__PROVIDED DATA__.

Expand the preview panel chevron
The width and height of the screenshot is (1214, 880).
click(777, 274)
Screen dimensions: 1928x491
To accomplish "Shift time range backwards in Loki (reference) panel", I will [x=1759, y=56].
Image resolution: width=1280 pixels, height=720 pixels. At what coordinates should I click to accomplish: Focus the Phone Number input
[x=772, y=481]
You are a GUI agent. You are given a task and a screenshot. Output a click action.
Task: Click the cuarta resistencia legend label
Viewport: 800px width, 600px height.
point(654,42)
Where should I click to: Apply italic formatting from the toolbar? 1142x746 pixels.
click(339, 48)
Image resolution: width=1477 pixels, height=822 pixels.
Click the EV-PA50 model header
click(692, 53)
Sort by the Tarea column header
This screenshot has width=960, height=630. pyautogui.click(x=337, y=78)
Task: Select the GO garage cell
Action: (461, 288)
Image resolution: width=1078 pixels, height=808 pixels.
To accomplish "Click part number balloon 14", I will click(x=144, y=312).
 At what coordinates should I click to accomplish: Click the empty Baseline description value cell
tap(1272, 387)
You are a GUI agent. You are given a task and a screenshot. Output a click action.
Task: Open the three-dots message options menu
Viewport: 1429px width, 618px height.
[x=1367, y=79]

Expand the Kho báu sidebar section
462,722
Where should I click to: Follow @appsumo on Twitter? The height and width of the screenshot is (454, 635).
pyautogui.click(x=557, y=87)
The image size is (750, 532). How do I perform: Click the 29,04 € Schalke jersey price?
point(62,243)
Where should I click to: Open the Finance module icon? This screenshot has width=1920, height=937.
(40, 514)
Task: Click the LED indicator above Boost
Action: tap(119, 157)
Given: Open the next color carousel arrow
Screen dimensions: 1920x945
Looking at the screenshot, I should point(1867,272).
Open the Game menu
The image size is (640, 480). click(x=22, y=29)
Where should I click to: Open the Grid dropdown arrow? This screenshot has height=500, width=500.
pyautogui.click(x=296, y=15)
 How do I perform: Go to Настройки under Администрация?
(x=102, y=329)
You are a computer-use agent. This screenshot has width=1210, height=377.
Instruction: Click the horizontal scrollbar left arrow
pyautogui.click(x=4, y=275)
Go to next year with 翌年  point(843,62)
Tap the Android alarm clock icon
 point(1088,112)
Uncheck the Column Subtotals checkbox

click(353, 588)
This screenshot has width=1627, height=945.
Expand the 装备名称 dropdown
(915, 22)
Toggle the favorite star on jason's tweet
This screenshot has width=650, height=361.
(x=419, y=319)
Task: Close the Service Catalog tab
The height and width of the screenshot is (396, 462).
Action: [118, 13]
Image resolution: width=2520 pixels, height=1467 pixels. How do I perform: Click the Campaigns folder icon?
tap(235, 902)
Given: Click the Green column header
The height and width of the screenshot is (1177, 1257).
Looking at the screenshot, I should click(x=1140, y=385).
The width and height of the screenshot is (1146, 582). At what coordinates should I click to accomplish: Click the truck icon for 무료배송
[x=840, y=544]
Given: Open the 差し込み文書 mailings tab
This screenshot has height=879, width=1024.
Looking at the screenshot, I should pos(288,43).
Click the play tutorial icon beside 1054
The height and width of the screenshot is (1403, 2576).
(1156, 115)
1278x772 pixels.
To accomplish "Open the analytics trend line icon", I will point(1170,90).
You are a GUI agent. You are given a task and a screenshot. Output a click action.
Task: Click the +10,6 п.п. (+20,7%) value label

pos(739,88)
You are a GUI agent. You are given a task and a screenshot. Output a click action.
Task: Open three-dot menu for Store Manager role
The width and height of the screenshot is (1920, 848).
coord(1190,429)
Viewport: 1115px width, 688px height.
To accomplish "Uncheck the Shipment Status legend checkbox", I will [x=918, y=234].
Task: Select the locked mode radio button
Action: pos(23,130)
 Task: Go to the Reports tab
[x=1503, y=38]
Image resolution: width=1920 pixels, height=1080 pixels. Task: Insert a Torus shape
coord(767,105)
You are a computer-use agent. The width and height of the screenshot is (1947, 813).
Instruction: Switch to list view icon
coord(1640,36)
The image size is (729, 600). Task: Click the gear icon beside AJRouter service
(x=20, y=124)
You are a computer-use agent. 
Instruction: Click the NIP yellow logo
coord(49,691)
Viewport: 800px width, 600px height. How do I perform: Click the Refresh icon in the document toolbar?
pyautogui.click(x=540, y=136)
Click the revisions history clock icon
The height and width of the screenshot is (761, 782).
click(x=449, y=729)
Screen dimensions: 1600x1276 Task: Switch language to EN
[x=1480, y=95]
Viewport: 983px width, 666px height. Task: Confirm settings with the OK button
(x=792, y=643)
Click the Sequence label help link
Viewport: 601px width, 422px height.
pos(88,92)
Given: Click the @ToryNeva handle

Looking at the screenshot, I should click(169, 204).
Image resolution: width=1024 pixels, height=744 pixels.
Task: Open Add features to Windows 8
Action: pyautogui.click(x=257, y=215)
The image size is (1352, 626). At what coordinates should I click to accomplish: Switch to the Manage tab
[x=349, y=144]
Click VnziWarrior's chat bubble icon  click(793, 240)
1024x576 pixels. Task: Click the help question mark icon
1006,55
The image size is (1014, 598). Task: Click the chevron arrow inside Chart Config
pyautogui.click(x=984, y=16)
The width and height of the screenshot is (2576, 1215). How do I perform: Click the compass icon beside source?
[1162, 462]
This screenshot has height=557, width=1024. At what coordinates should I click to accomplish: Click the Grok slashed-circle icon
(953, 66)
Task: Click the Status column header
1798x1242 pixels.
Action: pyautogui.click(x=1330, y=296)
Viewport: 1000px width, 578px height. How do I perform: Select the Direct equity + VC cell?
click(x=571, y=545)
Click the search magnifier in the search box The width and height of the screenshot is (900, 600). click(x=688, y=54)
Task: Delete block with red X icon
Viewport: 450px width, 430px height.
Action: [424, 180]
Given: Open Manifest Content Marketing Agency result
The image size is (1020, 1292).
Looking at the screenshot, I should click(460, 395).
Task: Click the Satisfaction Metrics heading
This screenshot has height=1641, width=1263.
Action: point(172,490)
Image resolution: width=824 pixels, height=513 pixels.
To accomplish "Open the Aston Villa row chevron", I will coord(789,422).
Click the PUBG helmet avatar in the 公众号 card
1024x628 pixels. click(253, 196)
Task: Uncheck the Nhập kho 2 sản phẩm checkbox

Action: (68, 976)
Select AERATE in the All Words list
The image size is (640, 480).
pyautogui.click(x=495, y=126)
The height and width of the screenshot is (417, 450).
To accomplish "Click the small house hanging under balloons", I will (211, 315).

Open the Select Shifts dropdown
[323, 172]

__WRITTEN REQUEST__. Rewrite the entries from the line containing "1024x576 pixels. Task: Click" through the line containing "Action: pyautogui.click(x=1330, y=296)" as a numbered list, one line per item, omitting any blank lines.

__EXERCISE RESPONSE__.
1. 1024x576 pixels. Task: Click the help question mark icon
2. 1006,55
3. The image size is (1014, 598). Task: Click the chevron arrow inside Chart Config
4. pyautogui.click(x=984, y=16)
5. The width and height of the screenshot is (2576, 1215). How do I perform: Click the compass icon beside source?
6. [1162, 462]
7. This screenshot has height=557, width=1024. At what coordinates should I click to accomplish: Click the Grok slashed-circle icon
8. (953, 66)
9. Task: Click the Status column header
10. 1798x1242 pixels.
11. Action: pyautogui.click(x=1330, y=296)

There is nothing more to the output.